- Official name: Гэгээн нарны цахилгаан станц
- Country: Mongolia
- Location: Zamyn-Üüd, Dornogovi
- Coordinates: 43°43′30.4″N 111°49′36.2″E﻿ / ﻿43.725111°N 111.826722°E
- Status: Operational
- Commission date: September 2018
- Construction cost: US$26 million
- Employees: 20

Power generation
- Nameplate capacity: 16.5 MW
- Annual net output: 31 GWh

= Gegeen Solar Power Plant =

Photovoltaic power plant in Zamyn-Üüd, Dornogovi, Mongolia

The Gegeen Solar Power Plant (Гэгээн нарны цахилгаан станц) is a photovoltaic power station in Zamyn-Üüd, Dornogovi Province, Mongolia.

==History==
The construction of the power station was completed in 2017. It was then officially opened on 21 June 2018. In September 2018, it was commissioned. It was constructed with a cost of US$26 million.

==Architecture==
The power station spans over an area of 40 hectares.

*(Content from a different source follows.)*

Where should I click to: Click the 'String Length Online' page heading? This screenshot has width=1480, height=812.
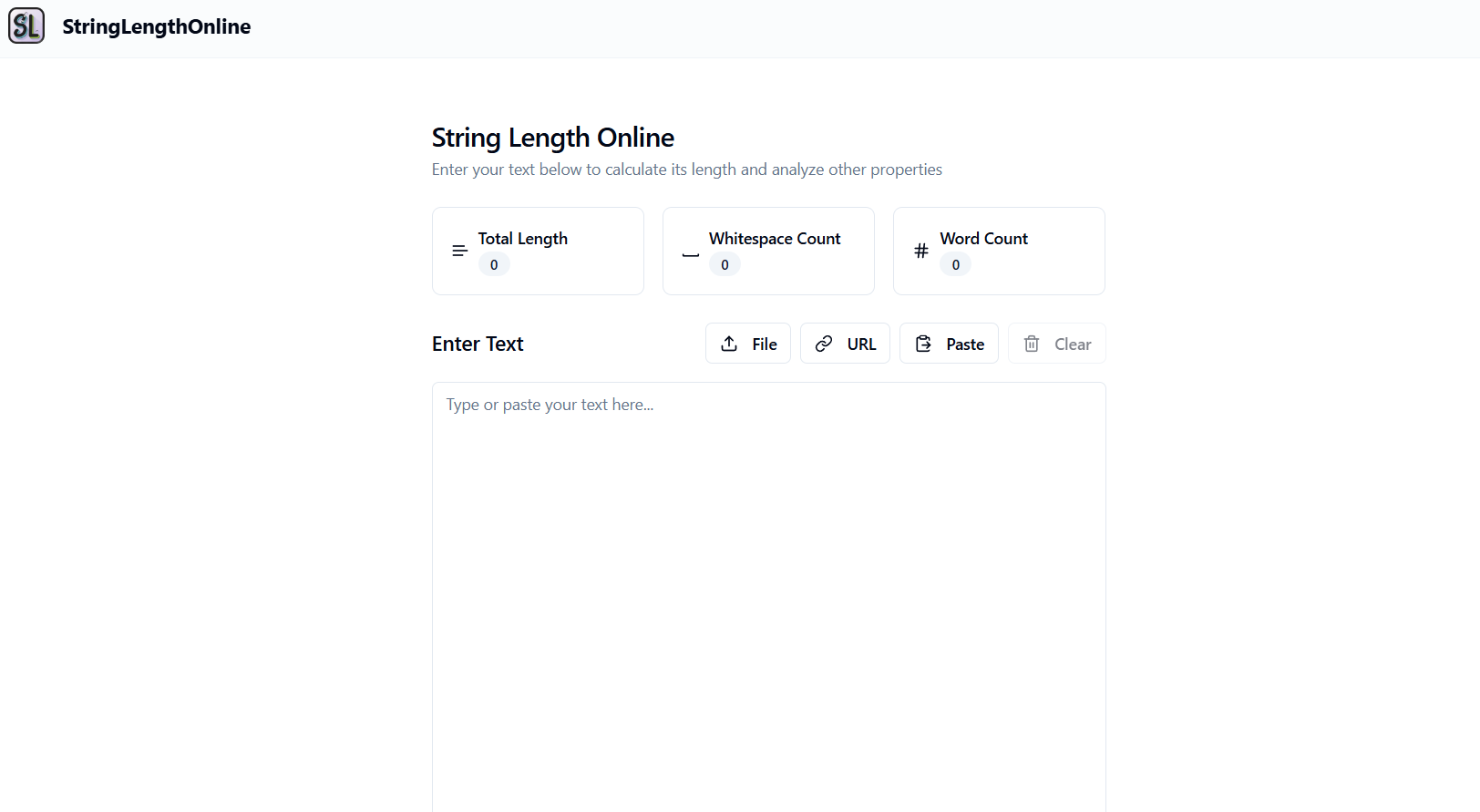[552, 138]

==Technical specifications==
The power station has an annual generating capacity of 31,162 MWh. It consists of 51,840 PV modules, each with 320 W of nameplate capacity. The power station also includes a 11/110 kV substation and 6 km long 2-circuit 110 kV overhead transmission lines.

==Human resource==
The power station employs 20 people.